[WRITTEN PROBLEM] Please reproduce the material below word for word, every line in its original order.

[Word and element location records]
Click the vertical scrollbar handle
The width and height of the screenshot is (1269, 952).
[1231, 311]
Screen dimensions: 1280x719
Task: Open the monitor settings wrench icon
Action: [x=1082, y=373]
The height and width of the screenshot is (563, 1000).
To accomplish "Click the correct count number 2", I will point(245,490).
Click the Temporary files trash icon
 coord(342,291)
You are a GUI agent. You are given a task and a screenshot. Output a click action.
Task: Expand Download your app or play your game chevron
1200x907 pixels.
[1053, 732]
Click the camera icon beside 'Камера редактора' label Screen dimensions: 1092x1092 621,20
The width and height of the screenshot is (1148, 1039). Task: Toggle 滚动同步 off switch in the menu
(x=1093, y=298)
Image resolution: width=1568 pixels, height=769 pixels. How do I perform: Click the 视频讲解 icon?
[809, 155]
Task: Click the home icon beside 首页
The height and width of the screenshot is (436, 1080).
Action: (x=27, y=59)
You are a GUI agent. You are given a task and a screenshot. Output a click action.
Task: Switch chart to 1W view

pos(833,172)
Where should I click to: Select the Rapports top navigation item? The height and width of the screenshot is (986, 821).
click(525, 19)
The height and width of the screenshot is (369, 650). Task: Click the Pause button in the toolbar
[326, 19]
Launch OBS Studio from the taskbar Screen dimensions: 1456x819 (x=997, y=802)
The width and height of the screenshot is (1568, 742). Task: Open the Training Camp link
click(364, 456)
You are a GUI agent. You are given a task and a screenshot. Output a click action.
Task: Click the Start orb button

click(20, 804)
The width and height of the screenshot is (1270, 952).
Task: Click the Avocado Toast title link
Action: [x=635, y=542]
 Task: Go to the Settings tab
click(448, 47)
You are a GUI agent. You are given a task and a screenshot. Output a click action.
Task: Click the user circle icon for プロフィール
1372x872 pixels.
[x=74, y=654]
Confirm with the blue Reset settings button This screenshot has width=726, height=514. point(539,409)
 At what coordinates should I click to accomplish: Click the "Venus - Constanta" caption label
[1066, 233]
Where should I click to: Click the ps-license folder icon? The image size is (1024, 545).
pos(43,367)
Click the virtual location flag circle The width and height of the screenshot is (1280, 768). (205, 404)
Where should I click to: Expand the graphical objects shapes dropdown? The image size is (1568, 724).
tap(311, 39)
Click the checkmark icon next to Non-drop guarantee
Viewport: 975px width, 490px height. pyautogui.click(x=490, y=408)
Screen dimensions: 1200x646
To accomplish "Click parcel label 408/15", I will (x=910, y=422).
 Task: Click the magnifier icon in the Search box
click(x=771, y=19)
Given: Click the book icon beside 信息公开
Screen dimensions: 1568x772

[RESULT]
Click the vertical scrollbar handle
The width and height of the screenshot is (1269, 952).
[1231, 311]
Screen dimensions: 1280x719
Task: Open the monitor settings wrench icon
Action: [x=1082, y=373]
The height and width of the screenshot is (563, 1000).
To accomplish "Click the correct count number 2", I will point(245,490).
Click the Temporary files trash icon
 coord(342,291)
You are a GUI agent. You are given a task and a screenshot. Output a click action.
Task: Expand Download your app or play your game chevron
1200x907 pixels.
[1053, 732]
Click the camera icon beside 'Камера редактора' label Screen dimensions: 1092x1092 621,20
The width and height of the screenshot is (1148, 1039). Task: Toggle 滚动同步 off switch in the menu
(x=1093, y=298)
Image resolution: width=1568 pixels, height=769 pixels. How do I perform: Click the 视频讲解 icon?
[809, 155]
Task: Click the home icon beside 首页
The height and width of the screenshot is (436, 1080).
Action: (x=27, y=59)
You are a GUI agent. You are given a task and a screenshot. Output a click action.
Task: Switch chart to 1W view

pos(833,172)
Where should I click to: Select the Rapports top navigation item? The height and width of the screenshot is (986, 821).
click(525, 19)
The height and width of the screenshot is (369, 650). Task: Click the Pause button in the toolbar
[326, 19]
Launch OBS Studio from the taskbar Screen dimensions: 1456x819 (x=997, y=802)
The width and height of the screenshot is (1568, 742). Task: Open the Training Camp link
click(364, 456)
You are a GUI agent. You are given a task and a screenshot. Output a click action.
Task: Click the Start orb button

click(20, 804)
The width and height of the screenshot is (1270, 952).
Task: Click the Avocado Toast title link
Action: [x=635, y=542]
 Task: Go to the Settings tab
click(448, 47)
You are a GUI agent. You are given a task and a screenshot. Output a click action.
Task: Click the user circle icon for プロフィール
1372x872 pixels.
[x=74, y=654]
Confirm with the blue Reset settings button This screenshot has width=726, height=514. point(539,409)
 At what coordinates should I click to accomplish: Click the "Venus - Constanta" caption label
[1066, 233]
Where should I click to: Click the ps-license folder icon? The image size is (1024, 545).
pos(43,367)
Click the virtual location flag circle The width and height of the screenshot is (1280, 768). (205, 404)
Where should I click to: Expand the graphical objects shapes dropdown? The image size is (1568, 724).
tap(311, 39)
Click the checkmark icon next to Non-drop guarantee
Viewport: 975px width, 490px height. pyautogui.click(x=490, y=408)
Screen dimensions: 1200x646
To accomplish "Click parcel label 408/15", I will (x=910, y=422).
 Task: Click the magnifier icon in the Search box
click(x=771, y=19)
Given: Click the book icon beside 信息公开
Screen dimensions: 1568x772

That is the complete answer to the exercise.